I love all the retro things in style now, they bring back memories of sitting in the kitchen with mom. Having cream cheese and jelly sandwiches made on Wonder Bread, with my bowl of soup. Creating lunches with my mom that looked just like the recipes out of my Campbell Soup Cookbook. Ah, the Campbell Soup kids...they made everything look so yummy and fun too.

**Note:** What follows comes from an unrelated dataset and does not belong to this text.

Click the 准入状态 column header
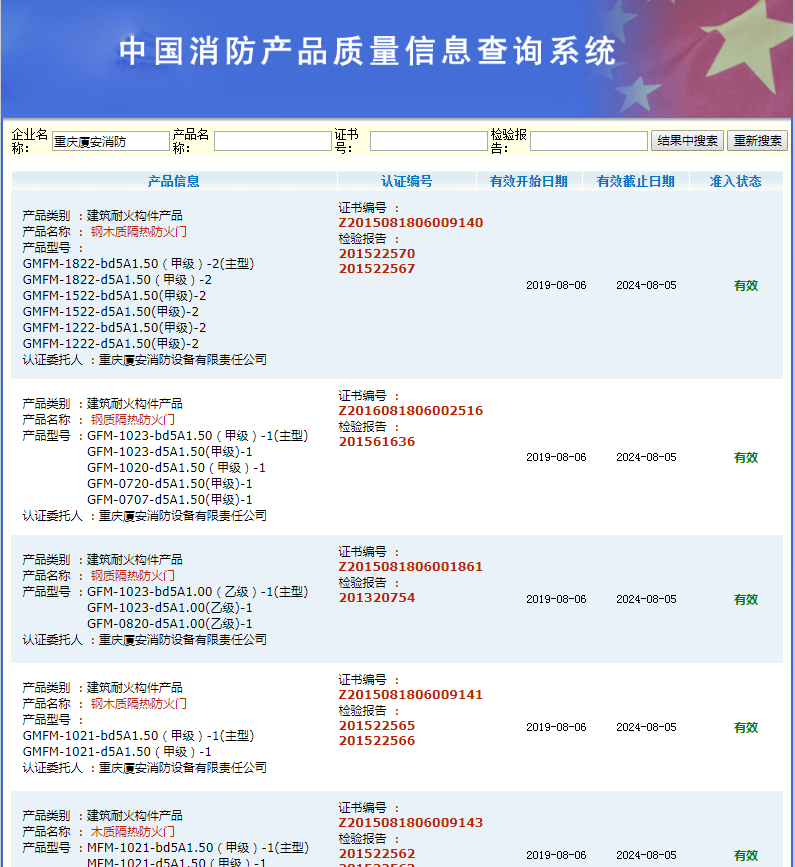This screenshot has width=795, height=867. tap(735, 181)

I loved Ding Dong School, and Miss. Frances could have told me to do anything and I would have obeyed in total trust. I loved how interactive she was on all of her shows. You almost felt like she was talking just to you. I read that “On June 2, 2001, the Chicago chapter of the National Academy of Television Arts and Sciences inducted Frances Horwich into its prestigious “Silver Circle”. She died in Scottsdale, Arizona on June 22, 2001 at the age of 94,” She was always so calm, no wonder she lived to such a wonderful old age.
Here is Miss Frances singing her song and showing off the Wheaties box with a blackboard on the back. I had forgotten how creative we were back in the day. If you scroll down to the bottom of my blog and pause the music for this post, you can hear the videos better.
I loved it when we used our Winky Dink screens to follow along on our Television sets as line drawings appeared for us to trace. I remember so well those green pieces of plastic that we placed on her televisions so that we could draw along with Jack Barry or sometimes finish our drawings later after the show was off the air. I know that I had my Winky Dink set, which cost 50 cents and included the screen, a cloth and a pack of special crayons. and I watched that show faithfully, and dreamed of being an artist someday.
Oh, and I just can’t forget Howdy-Doody time. "It's Howdy-Doody time, it's Howdy-Doody time...
Hey, look at those kids in the audience...they have on those hats that mainstream collage artists put on old photos. Hmmmm, I wonder. Well, I think I am totally inspired to go create some art with a new inspiration and Dear Internet, thanks for the memories.
The song for this post is Thanks For The Memories.